What is missing from today’s political debates?
One of the things that was so great about Lincoln’s war leadership was his lack of certitude, ultimately, about his own correctness. The beauty and power of his second inaugural address is that the country was fighting this horribly bloody war, but there was Lincoln who said that the country bore responsibility and that God’s purposes were the country’s own. That represents a kind of found modesty, ultimately. We would probably have a better political debate and even a better discourse generally if everyone had a little of that doubt about themselves and their views somewhere underneath the discussion. Which doesn’t mean you can’t fight for your beliefs and try to uphold principle, but having that kind of modesty is important.
You have previously mentioned that National Review represents a certain civility, discourse, and wit. Could you speak to the role of National Review in this evolving media industry?

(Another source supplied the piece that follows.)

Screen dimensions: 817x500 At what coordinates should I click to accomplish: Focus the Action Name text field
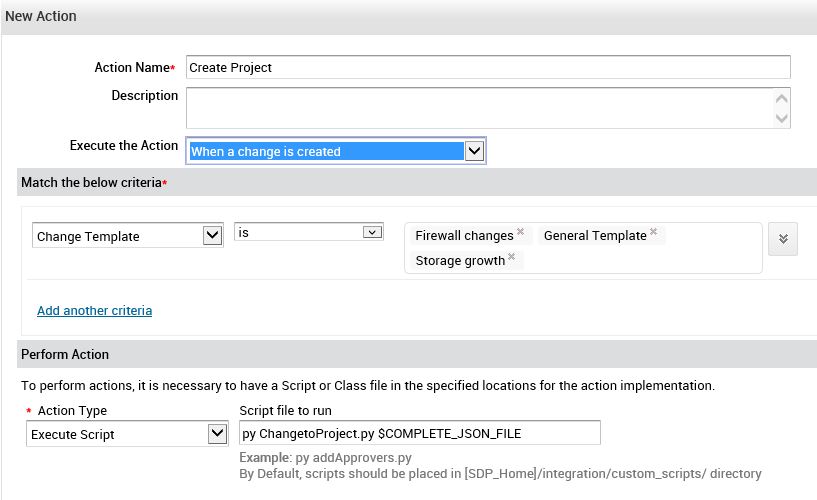pos(488,67)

National Review has always planted the flag for the right. We try to put forth the best arguments for conservatism and our view of America and the importance of liberty. As we begin to use online and digital mediums, the purpose does not change but the content has a little bit. Things online tend to be shorter, they are more immediate than articles in a print magazine. But we seek to do the same thing, defending the same ideals in hopefully the same way. We take the arguments of the other side seriously, and engage them with excellent writing. The look and feel of National Review Online, is different than the print magazine. But the underlying of what it is, is the same. Twitter is more and more important, it is immediate and shorter. Even more immediate and shorter than the online content. Who knows what the next thing will be after Twitter? We aim to keep up with all of these trends. They are very important to the industry and getting the message out. We have always had the idea that we really aren’t a magazine, we are a cause. We create a community around that cause while advancing that cause. So if tomorrow, God forbid, the print magazine went away, that mission of National Review would stay the same but in different forms.